The discovery was made by observing how the game force distorts the lights from a more distant star – a phenomenon known as gravitational microlensing.
“This is the first free-floating black hole or neutron star discovered with gravitational microlensing,” said the University of California, Berkeley, astronomy professor Jessica Lu, in a statement. “With microlensing, we’re able to probe these lonely, compact objects and weigh them. I think we have opened a new window onto these dark objects, which can’t be seen any other way.”
Lu led one of the two teams that were able to analyze the same data of the microlensing event observed by NASA’s Hubble Space Telescope and it has been accepted for an upcoming issue of The Astrophysical Journal Letters.
There was also another team from the Space Telescope Science Institute in Baltimore which calculated a slightly different mass for the object and then concluded that it is in fact a black hole that was discovered.
That paper will be published in The Astrophysical Journal.
“As much as we would like to say it is definitively a black hole, we must report all allowed solutions,” Lu said that this includes both lower-mass black holes and possibly even a neutron star.
In competing estimates, the size of the object is said to be between 1.6 and 7.1 solar masses. The lower mass allows for the possibility that the object might be a neutron star while the higher end leaves the possibility of a potential black hole.

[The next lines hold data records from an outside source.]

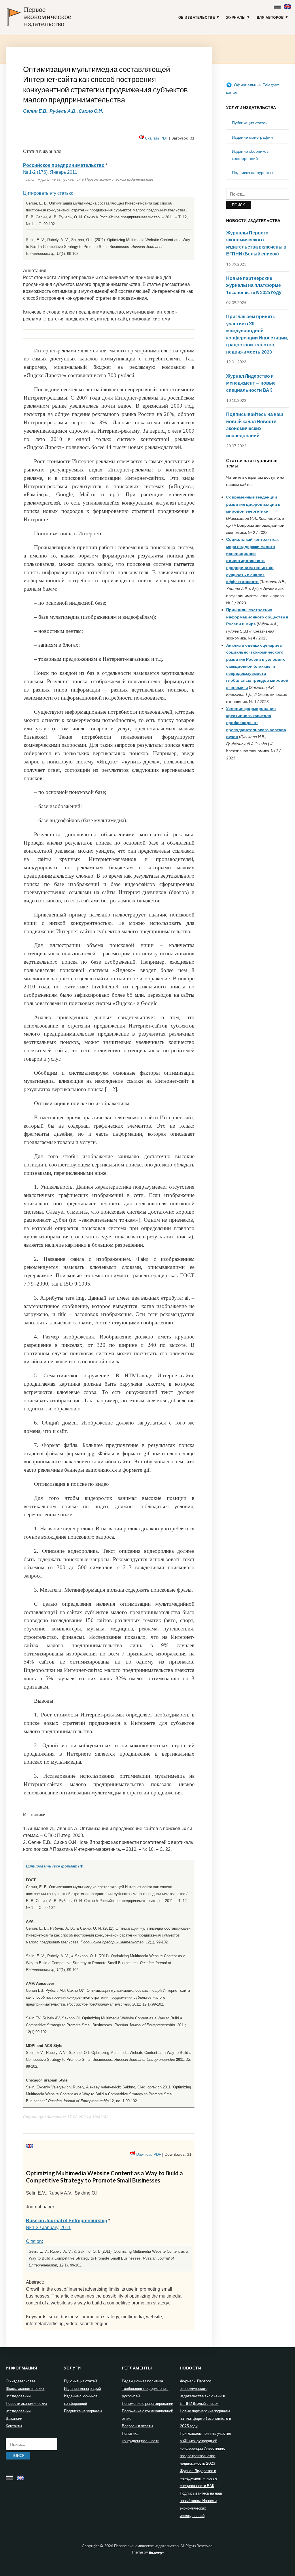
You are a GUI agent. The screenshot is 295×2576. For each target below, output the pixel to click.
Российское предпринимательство (64, 165)
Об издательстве (196, 18)
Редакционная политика (142, 2381)
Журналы (236, 18)
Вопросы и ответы (137, 2426)
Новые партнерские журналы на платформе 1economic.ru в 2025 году (253, 285)
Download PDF (148, 2154)
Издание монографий (252, 137)
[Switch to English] (288, 5)
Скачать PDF (156, 138)
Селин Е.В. (35, 111)
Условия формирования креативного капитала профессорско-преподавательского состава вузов (256, 722)
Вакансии (14, 2418)
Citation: (34, 2241)
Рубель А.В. (63, 111)
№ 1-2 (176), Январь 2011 (50, 172)
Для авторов (270, 18)
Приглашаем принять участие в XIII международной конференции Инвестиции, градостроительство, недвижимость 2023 (205, 2448)
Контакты (14, 2426)
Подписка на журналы (252, 172)
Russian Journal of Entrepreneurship (66, 2220)
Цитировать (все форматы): (54, 1866)
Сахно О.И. (91, 111)
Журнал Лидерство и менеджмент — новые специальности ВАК (251, 383)
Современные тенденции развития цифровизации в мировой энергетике (253, 503)
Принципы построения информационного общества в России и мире (257, 616)
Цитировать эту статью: (48, 193)
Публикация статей (250, 122)
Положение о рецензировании (147, 2403)
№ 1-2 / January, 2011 (48, 2227)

Whatever it is, the object goes by the labels MOA-2011-BLG-191 and OGLE-2011-BLG-0462 (OB110462, for short). It’s also 5,000 light-years away from Earth.
The general consensus about massive space objects that are powerful enough to bend lights around themselves are said to be black holes but the more revelations are expected to be made soon as the Hubble Space Telescope is set to make more observations and collect data on the object in the second of the year 2022.